The third and last round was completed in August 2007. The winner was Stephen Mawa from Uganda. Stephen is a research pharmacist in several HIV vaccine clinical trials in Uganda. His WEBlog has focused on his view about pharmacy practice in Uganda.

In Uganda, there is an acute shortage of pharmacists. A pharmacist-to-population ratio of over 1:100,000 is nothing to smile about. When you throw in the fact that demand-supply mix, they are an expensive human resource to recruit and retained. And coupled with domination of the pharmaceutical sector by businessmen rather than professionals (pharmacists), the profit-driven greed looks for a cheaper solution.
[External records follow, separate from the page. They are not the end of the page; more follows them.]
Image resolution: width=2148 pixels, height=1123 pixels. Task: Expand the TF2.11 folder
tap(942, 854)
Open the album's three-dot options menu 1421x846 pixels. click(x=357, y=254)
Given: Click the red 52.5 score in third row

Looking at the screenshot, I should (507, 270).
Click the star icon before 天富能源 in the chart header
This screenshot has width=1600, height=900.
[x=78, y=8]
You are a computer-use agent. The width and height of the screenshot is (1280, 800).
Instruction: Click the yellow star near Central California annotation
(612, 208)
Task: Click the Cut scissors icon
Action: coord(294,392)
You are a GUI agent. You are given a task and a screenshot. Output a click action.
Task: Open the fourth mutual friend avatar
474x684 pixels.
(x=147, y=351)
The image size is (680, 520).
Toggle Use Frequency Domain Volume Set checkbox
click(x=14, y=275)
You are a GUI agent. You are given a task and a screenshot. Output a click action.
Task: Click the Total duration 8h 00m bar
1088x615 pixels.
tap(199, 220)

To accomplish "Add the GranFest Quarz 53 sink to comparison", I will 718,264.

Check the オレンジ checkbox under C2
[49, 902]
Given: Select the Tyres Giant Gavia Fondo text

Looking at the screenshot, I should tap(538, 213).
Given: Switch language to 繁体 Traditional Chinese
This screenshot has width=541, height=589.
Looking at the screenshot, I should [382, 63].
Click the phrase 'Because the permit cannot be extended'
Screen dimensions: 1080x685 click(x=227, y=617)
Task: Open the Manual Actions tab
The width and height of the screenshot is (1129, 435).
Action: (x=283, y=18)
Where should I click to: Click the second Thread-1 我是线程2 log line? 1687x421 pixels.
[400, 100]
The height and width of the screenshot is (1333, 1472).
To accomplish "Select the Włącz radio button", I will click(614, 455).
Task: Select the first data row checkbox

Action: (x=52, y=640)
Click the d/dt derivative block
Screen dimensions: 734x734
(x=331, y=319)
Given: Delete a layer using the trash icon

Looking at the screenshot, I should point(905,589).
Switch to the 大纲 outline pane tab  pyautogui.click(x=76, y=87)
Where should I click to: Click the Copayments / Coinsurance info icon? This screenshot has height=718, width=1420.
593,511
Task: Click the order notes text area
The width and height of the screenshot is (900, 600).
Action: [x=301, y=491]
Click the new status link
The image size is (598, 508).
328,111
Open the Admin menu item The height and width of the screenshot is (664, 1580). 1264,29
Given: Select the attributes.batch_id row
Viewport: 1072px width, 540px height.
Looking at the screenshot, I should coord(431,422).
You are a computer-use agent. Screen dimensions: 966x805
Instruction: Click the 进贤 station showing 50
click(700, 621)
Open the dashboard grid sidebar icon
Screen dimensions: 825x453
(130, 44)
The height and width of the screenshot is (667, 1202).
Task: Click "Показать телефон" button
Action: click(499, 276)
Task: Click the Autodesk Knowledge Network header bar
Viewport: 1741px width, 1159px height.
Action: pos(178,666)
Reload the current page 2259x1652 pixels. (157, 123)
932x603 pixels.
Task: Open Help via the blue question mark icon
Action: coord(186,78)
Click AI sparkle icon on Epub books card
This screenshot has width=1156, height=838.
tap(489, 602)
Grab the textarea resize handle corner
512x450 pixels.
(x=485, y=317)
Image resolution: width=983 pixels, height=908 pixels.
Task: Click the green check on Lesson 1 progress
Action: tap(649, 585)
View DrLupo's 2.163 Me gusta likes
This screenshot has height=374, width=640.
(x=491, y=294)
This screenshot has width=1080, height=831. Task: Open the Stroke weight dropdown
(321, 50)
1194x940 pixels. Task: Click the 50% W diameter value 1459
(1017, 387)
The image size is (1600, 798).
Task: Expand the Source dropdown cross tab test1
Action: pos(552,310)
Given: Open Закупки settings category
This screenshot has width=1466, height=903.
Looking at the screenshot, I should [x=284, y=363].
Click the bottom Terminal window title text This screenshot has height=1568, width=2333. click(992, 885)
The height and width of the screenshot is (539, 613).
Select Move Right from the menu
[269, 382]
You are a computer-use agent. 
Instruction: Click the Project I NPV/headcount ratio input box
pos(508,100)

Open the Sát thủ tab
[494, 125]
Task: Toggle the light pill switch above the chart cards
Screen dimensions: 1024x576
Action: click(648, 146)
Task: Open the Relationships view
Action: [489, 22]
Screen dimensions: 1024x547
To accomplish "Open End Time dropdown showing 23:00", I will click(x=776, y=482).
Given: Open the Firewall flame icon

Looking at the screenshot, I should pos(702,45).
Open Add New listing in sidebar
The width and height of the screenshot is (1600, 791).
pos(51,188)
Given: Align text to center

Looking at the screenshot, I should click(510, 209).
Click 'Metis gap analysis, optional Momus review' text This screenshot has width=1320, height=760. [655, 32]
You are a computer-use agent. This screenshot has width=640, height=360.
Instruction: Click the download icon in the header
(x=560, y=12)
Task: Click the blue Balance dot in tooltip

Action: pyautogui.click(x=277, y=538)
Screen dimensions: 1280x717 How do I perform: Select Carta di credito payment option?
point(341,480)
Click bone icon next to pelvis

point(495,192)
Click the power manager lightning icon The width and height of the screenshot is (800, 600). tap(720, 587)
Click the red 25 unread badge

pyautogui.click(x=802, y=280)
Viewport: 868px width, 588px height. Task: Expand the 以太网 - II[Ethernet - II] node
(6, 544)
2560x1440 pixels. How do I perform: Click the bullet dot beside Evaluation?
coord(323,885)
To fill this void, today we have a new breed of cadres working in pharmacies and medicines outlets like clinics and drug shops. The people have varied background: nurses, clinical officers, nursing assistants.....the bottom line is they lack basic training in medicine management and use. Patient safety is compromised countless times as these people try hard to impress their bosses with "good sales".